• [QUOTED TEXT]:
'''

Recently there has been a lot of discussion regarding Splogs, what a blog is, the numbers some companies release and their legitimacy.
For a long time we (industry types) have known that when someone e.g. MySpace, releases numbers that they include a significant number of dead or abandoned accounts. MySpace keeps those accounts active so that they can ‘claim’ them in their quarterly or annual numbers. This makes their service appear larger than they are when in actual fact they are probably 60-80% (bullsh*t). Its a marketing ploy and that is all it is with no real dollar value attached aside from the marketing effect.
There is a secondary effect, this poor behaviour covers up subscriber declines. When services like a ‘MySpace’ tell you their subscriber growth has slowed its distinctly possible that in actuality they are losing subscribers but as subscribers ‘abandon’ their accounts they are kept active and counted by a ‘MySpace’ service. This effectively conceals any declines and as long as someone new signs up a ‘MySpace’ service will continue to appear to grow.
The services that benefit most from this practice are MS Live Spaces, Yahoo 360, MySpace, Blogger, etc as they are the ones with the most to benefit from false subscriber claims.
How does this affect SPLOGGING (spam blogs)?

'''

• [REQUIREMENT]:
Does each of these statements agree with the post about subscriber counts? Answer yes or no for each, and quote the words from the post that decide it. 1. MySpace keeps abandoned accounts active so it can count them in its reported numbers. 2. The post says the practice carries real dollar value beyond its marketing effect. 3. Yahoo 360 is named among the services that benefit most from the practice. The material that comes next is separate from the post about subscriber counts.

• [DATA]:
'''

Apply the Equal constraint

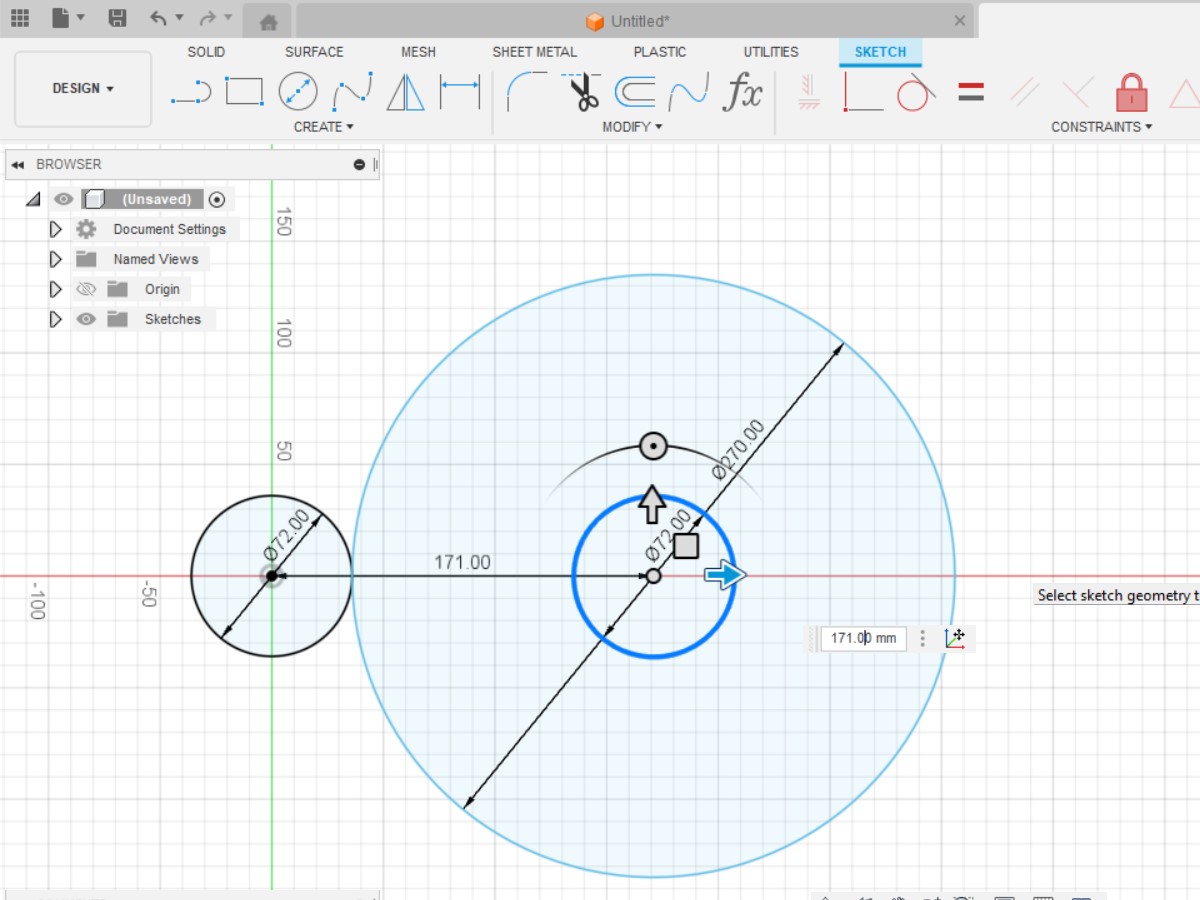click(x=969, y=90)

'''
'''

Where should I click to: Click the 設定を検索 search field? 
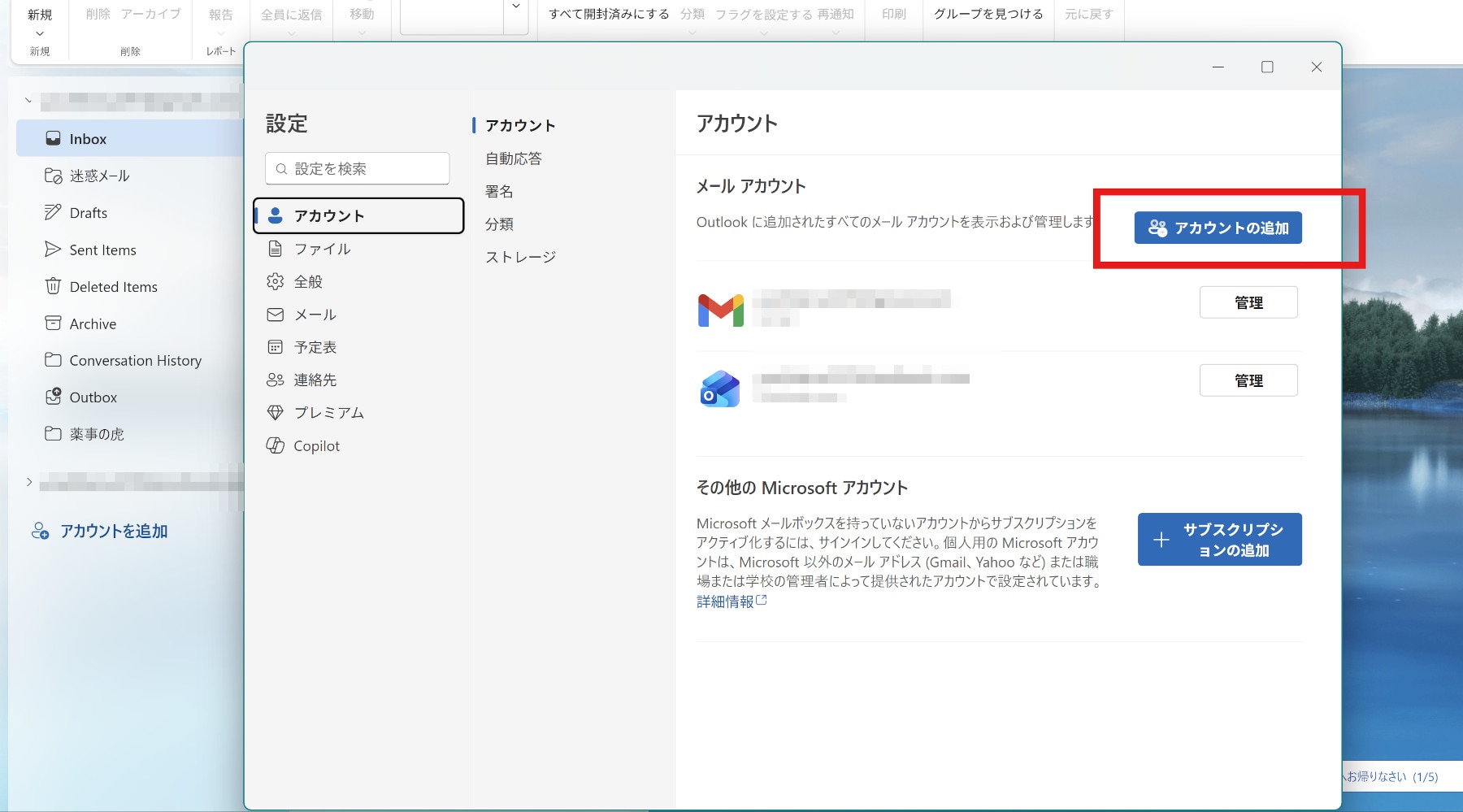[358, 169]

'''

• [FULL SOLUTION]:
1. Yes: "MySpace keeps those accounts active so that they can ‘claim’ them in their quarterly or annual numbers."
2. No: "with no real dollar value attached aside from the marketing effect."
3. Yes: "The services that benefit most from this practice are MS Live Spaces, Yahoo 360, MySpace, Blogger, etc"